• _The problem_
Please restate every entry exactly. Leave out the pictures.

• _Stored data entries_
------------------------
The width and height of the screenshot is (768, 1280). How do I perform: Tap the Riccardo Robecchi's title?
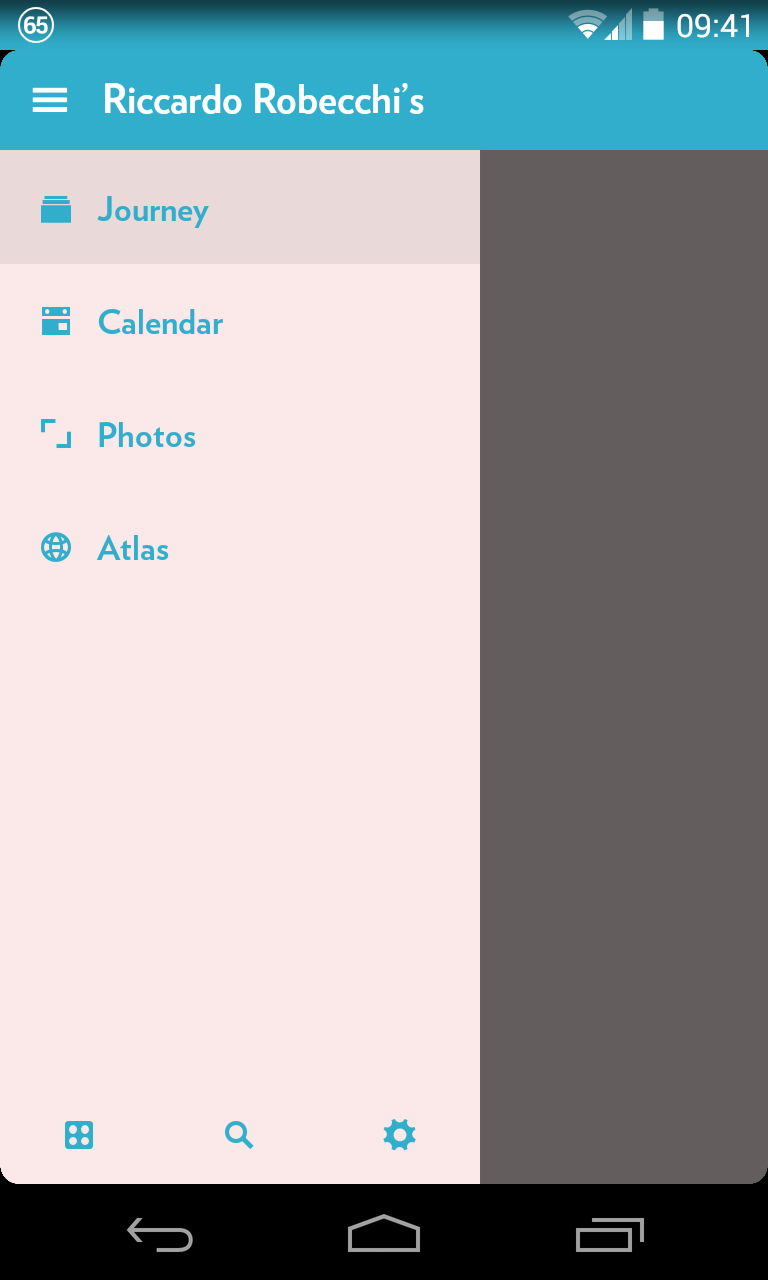click(x=264, y=100)
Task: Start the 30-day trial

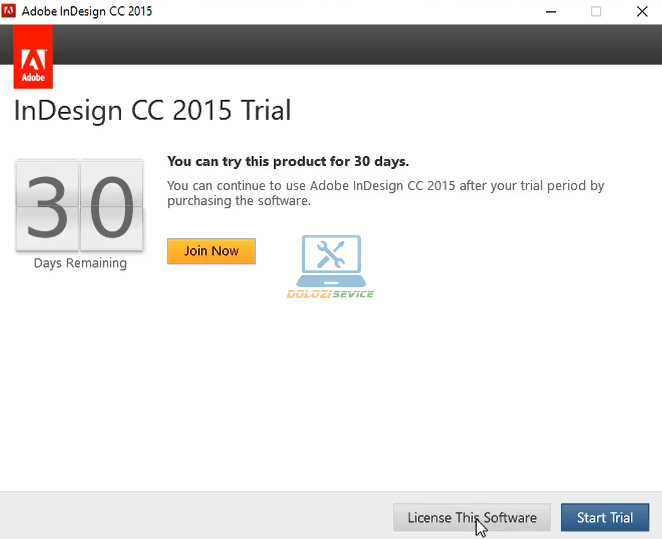Action: click(x=604, y=517)
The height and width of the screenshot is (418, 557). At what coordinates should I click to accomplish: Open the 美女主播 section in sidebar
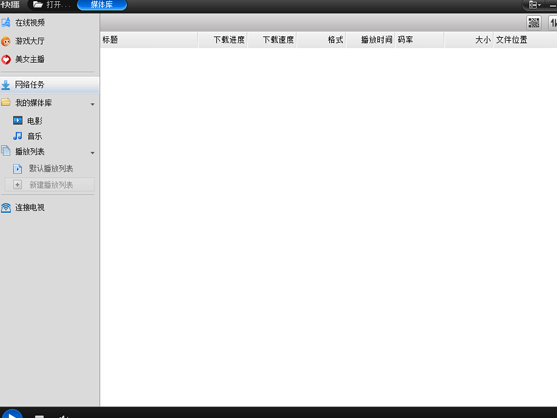click(x=23, y=59)
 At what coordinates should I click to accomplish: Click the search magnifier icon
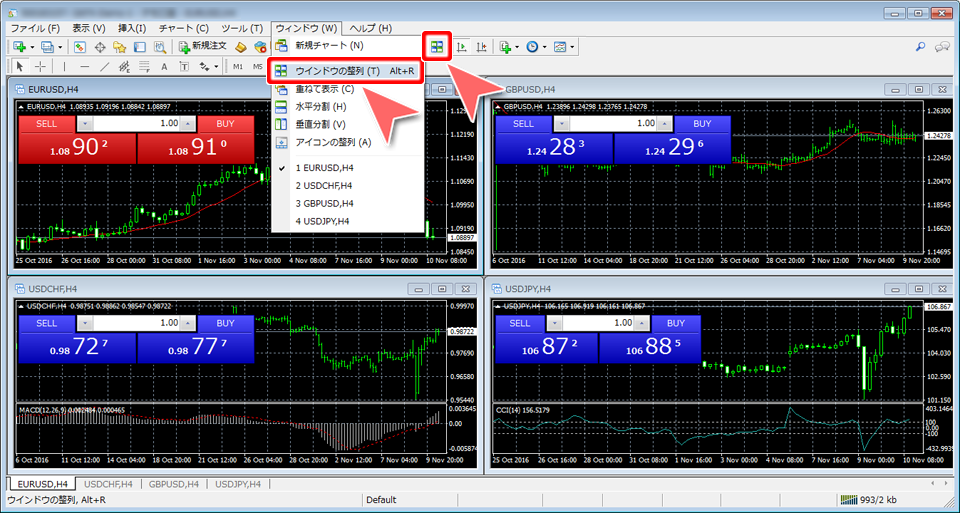point(920,47)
------------------------
• _Written reply_
The width and height of the screenshot is (768, 1280). How do I perform: Tap the Riccardo Robecchi's title?
click(x=264, y=100)
Task: Start the 30-day trial

Action: click(x=604, y=517)
The height and width of the screenshot is (418, 557). At what coordinates should I click to accomplish: Open the 美女主播 section in sidebar
click(x=23, y=59)
 At what coordinates should I click to accomplish: Click the search magnifier icon
point(920,47)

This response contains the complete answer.